What does Obama's Attorney General pick mean for the adult movie industry? The Reverse Cowgirl, with a perspective on the next four, potentially filthy years...
In a nutshell, the answer's not clear yet. While the 80's pitted a conservative administration against the adult movie industry in a battle over obscenity, Clinton's liberal reign of the 90's ushered the porn business into a period of unprecedented, explosive growth. Thanks to Slick Willie's mostly hands-off approach to obscenity prosecutions, Porn Valley became the Wild, Wild West of sex. Just as the internet was growing exponentially, the sex industry, faced with unbridled and uncensored competition online and no longer hobbled by the looming threat of obscenity busts, became increasingly more extreme. From sex stunts ("The World's Biggest Gang Bang" series, in which one woman has sex with over 100 men) to freak shows ("American Bukkake," in which as many as 100 men masturbate onto the face of one kneeling woman) to the truly hardcore ("Rough Sex," in which women were physically assaulted and which was subsequently pulled from the shelves), porn took sex to the outer limits.
As the century turned, the LAPD attempted an extreme porn crackdown that went nowhere. The Bush administration's early attempts to crackdown on obscenity were derailed when 9/11 made it clear pornographers were no longer America's Public Enemy No. 1. By 2005, Ashcroft was out and Gonzales was in, and the new attorney general took it upon himself to refocus government efforts on obscenity related busts. That year saw the formation of the DoJ's Obscenity Prosecution Task Force and the formation of the FBI's Adult Obscenity Squad.

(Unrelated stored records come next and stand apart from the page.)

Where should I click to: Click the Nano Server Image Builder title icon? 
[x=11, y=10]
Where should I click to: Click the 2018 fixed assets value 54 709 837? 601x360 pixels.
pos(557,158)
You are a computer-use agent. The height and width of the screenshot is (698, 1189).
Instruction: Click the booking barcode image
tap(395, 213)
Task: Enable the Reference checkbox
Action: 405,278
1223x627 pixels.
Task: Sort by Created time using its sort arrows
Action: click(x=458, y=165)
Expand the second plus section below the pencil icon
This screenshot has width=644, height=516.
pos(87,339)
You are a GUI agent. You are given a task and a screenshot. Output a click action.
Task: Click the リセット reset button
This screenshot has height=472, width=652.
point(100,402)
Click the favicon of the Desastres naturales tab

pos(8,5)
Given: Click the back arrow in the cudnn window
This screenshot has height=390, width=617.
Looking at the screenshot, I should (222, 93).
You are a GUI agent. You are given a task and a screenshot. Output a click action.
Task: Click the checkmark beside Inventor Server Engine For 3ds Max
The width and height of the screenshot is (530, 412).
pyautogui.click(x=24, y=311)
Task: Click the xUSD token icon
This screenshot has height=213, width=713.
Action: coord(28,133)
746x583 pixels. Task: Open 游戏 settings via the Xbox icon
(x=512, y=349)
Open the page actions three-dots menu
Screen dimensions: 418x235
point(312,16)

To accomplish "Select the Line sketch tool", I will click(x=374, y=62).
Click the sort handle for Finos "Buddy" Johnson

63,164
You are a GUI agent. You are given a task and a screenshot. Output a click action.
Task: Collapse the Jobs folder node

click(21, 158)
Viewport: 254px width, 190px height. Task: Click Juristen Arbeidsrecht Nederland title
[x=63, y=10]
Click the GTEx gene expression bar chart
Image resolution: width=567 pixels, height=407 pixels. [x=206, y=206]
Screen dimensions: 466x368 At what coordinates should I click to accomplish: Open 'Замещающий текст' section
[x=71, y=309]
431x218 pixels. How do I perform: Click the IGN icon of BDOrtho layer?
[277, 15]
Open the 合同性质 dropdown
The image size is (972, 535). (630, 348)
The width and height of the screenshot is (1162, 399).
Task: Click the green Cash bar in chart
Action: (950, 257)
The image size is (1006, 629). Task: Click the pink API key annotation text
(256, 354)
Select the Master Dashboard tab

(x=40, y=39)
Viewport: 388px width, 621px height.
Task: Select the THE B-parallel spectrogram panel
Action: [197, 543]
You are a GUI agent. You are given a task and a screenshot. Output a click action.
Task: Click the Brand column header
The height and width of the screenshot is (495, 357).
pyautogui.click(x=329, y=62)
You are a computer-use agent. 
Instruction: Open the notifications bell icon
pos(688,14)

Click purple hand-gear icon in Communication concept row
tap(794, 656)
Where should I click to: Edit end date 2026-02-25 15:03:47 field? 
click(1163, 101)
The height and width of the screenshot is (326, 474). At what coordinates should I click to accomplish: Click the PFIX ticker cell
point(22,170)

But Gonzales, the OPTF, and the AOS found their task was more complicated than they'd expected. OPTF director Brent Ward discovered state US attorneys were disinclined to spend their time and budgets on hard to win obscenity cases, a tug-of-war that played a part in the US attorneys firings scandal. A year ago, the OPTF's first at bat in a Phoenix, Arizona, courtroom saw the US government go up against a pornographer best known for producing bukkake videos and resulted in the pornographer, Mike Leonard Norton, aka Jeff Mike, aka Jeff Steward, slipping out of the government's grasp on what amounted to a technicality. It was an embarrassment. While the feds won their case against Max Hardcore in a Tampa, Florida, courtroom this October, and 2009 is slated to see the Extreme Associates retrial and the likely trial of John "The Buttman" Stagliano, it remains to be seen what Obama's attorney general pick, Eric Holder, will do when it comes to porn.
Holder, a former DC judge, US attorney, deputy attorney general to Janet Reno during Clinton's tenure, and Obama's current senior legal advisor, is a bit of a mixed bag on free speech matters. Holder's best-known public statement on obscenity dates back to 1998, when the then deputy attorney general issued a memo pushing USA's to pursue obscenity prosecutions. Around the same time, adult industry scribe Mark Kernes reports, Holder met with Paul McGeady, the founder of Morality in Media, a hyper-conservative, rabidly religious outfit zealously dedicated to policing what they perceive to be the pornification of America. In a letter from Holder to McGeady, the deputy attorney general wrote: "...I fully share your concerns about the distribution of obscenity..."
What made this year's presidential election interesting, within this context, was how utterly absent any discussion of obscenity was from the public discourse. Apparently, now that porn has gone mainstream (or so they say), obscenity is no longer a hot button topic. When what was once obscene is everywhere, the once obscene becomes everyday.
For the last decade, I've been covering the adult movie industry. What I find to be most interesting in current discussions of obscenity is how liberals continue to posit virtually any restrictions on adult content are a violation of free speech. Take, for example, Salon's Glenn Greenwald, who asserts the conviction of Max Hardcore is akin to a crime against humanity. As I see it, and as I wrote about at length here, the average American's encounters with porn and the day-to-day realities of Porn Valley are two very, very different things. After several years of visiting porn sets, talking to porn stars and directors, and witnessing the making of some of the most extreme porn out there (including the same bukkake movie the United States deemed obscene in the indictment that led to the Arizona trial), I began to realize the business of making porn is a meat grinder for the human condition. This is not to say that porn should not be made. This is not say that I'm not a staunch supporter of free speech. This is to say that porn, to paraphrase Martin Amis, is a rough trade, indeed. More succinctly put, it's not easy to get fucked for a living. While liberals would like to believe a hands-off approach to porn by the Obama administration is what's best for America's collective free speech, it may be of interest for the new party coming into office to note that the last time Porn Valley was left to its own devices, life was hard, really hard, in Porn Valley.